The wealthiest Americans are getting poorer, losing 300 billion dollars of their net worth over the past 12 months, according to an annual Forbes magazine ranking released Wednesday.
The annual Forbes 400 list of the richest Americans found legendary investor Warren Buffett had lost the most cash -- 10 billion dollars -- as his holding company Berkshire Hathaway suffered severe losses.
Topping the list was Microsoft founder turned disease-battling philanthropist Bill Gates, whose net worth was estimated at 50 billion dollars, down seven billion from last year.
Buffett came in second, followed by Oracle Corp founder and CEO Lawrence Ellison, the only person on the top 10 list whose fortune remained unchanged -- at 27 billion.
The 400 wealthiest Americans had total net assets of 1.57 trillion dollars, down from 1.27 trillion. It was only the fifth time that the fortunes of members of the Forbes 400 had declined since its inception in 1982.
Forbes attributed the loss of wealth to "faltering capital markets and real estate prices, along with fraud and divorce."
The losses affected 314 returning members and forced 32 plutocrats to fall off the list, including disgraced and jailed financier Allen Stanford, former chief of troubled Citigroup Sanford Weill and former Google billionaire Omid Kordestani, who faced a costly divorce.
Talk show queen Oprah Winfrey came in 141st after losses of 400 million dollars.

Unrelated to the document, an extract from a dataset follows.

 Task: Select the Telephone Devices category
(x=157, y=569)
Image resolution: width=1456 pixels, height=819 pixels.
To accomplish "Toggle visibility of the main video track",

Only 28 members added to their wealth, among them banker Andrew Beal, who tripled his net worth to 4.5 billion dollars buying cheap loans and assets, coming in 52nd.
New York Mayor Michael Bloomberg, who is seeking a third term in elections next November, lost 2.5 billion dollars to come in eighth place with 17.5 billion from the massive financial news and data business that bears his name.

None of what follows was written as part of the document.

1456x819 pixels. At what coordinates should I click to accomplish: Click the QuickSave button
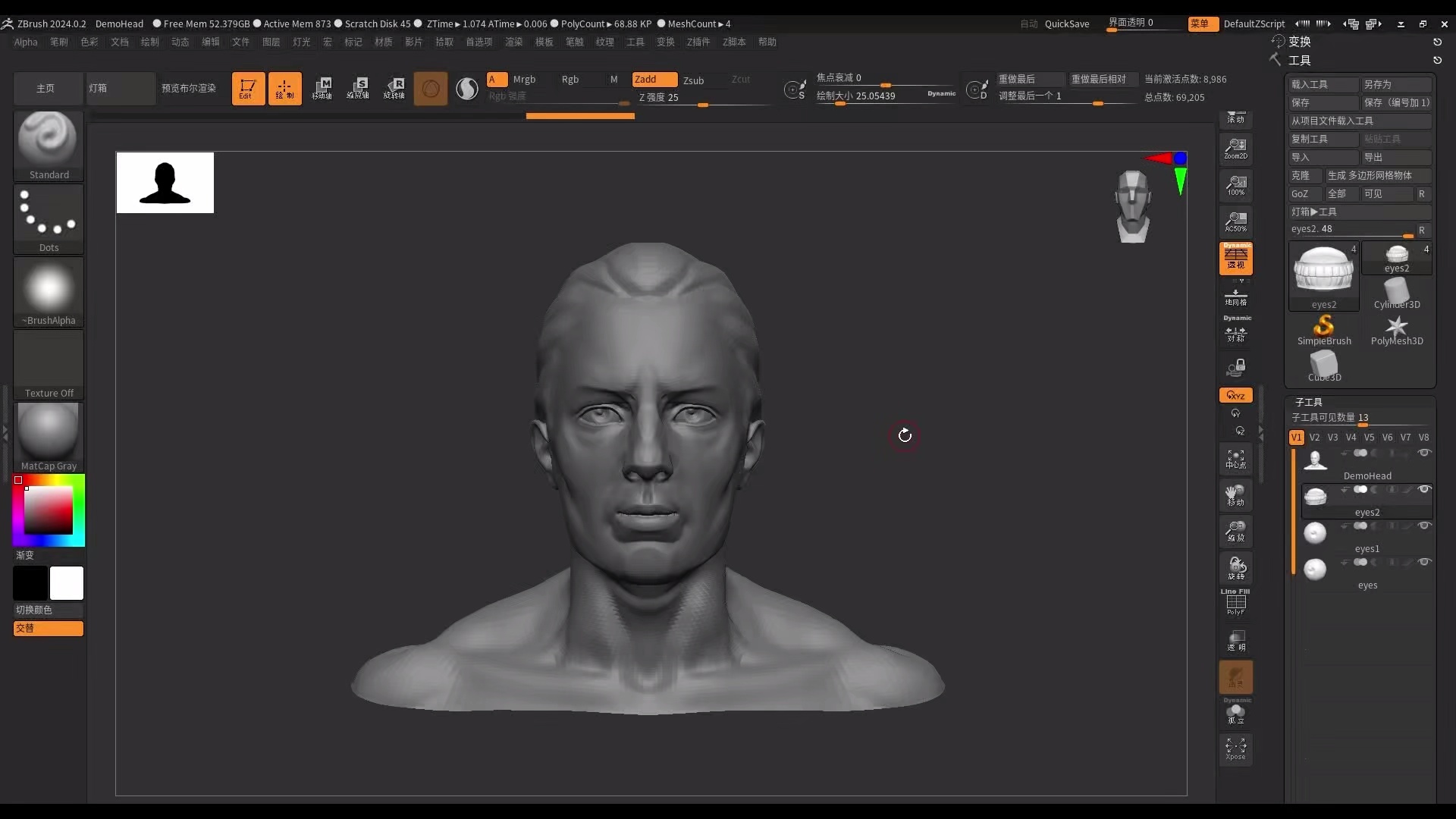pyautogui.click(x=1067, y=24)
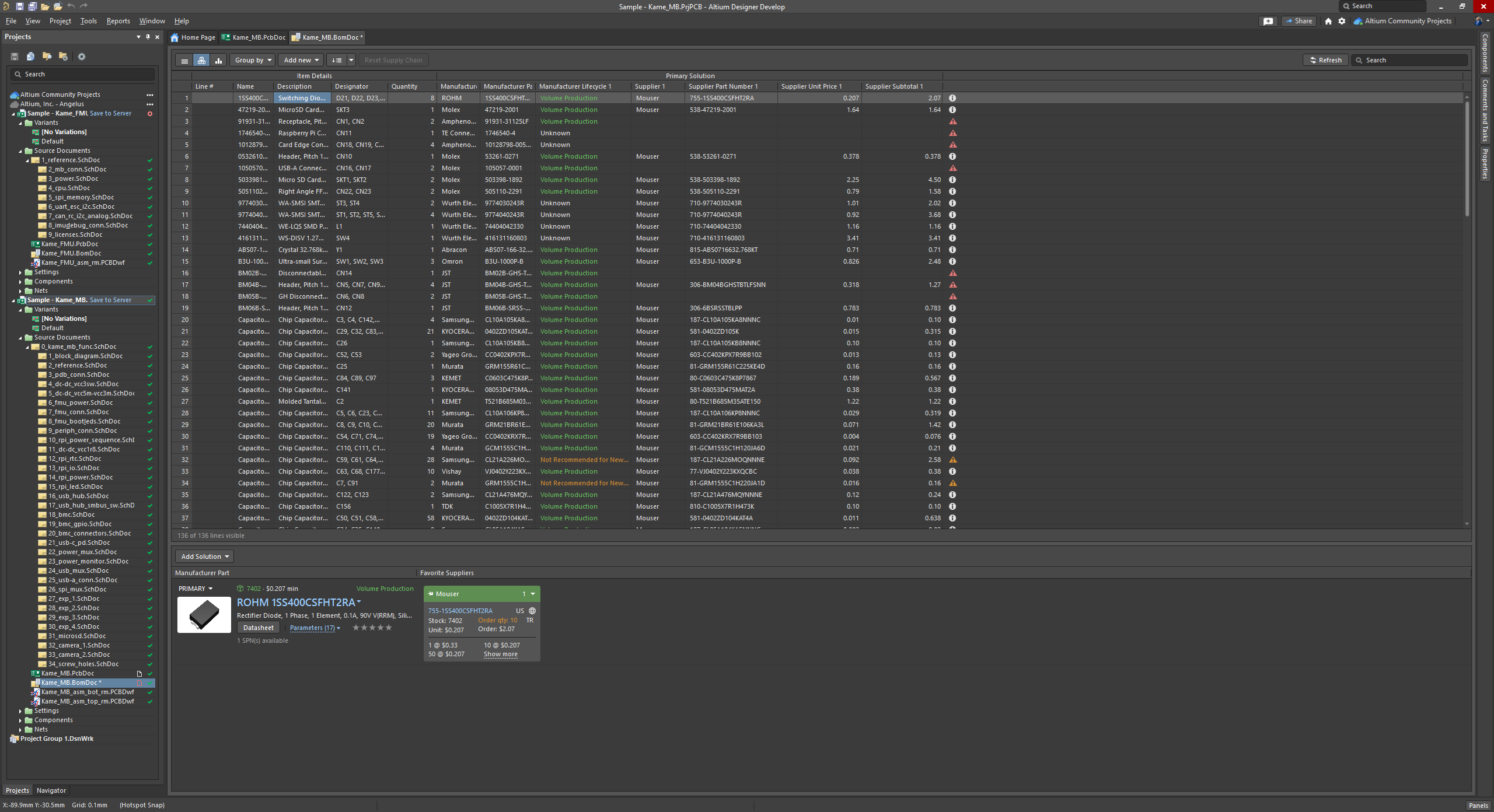Expand the Add Solution dropdown
The image size is (1494, 812).
[x=204, y=556]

The price of admission to the Forbes list fell to 950 million from 1.3 billion in 2008.
Among the newcomers to the list was a client of jailed Wall Street swindler Bernard Madoff.
Jeffry Picower, number 371 on the Forbes list and a longtime investor with the former Nasdaq chairman, is alleged to have profited by billions of dollars from Madoff's fraud, according to a civil lawsuit.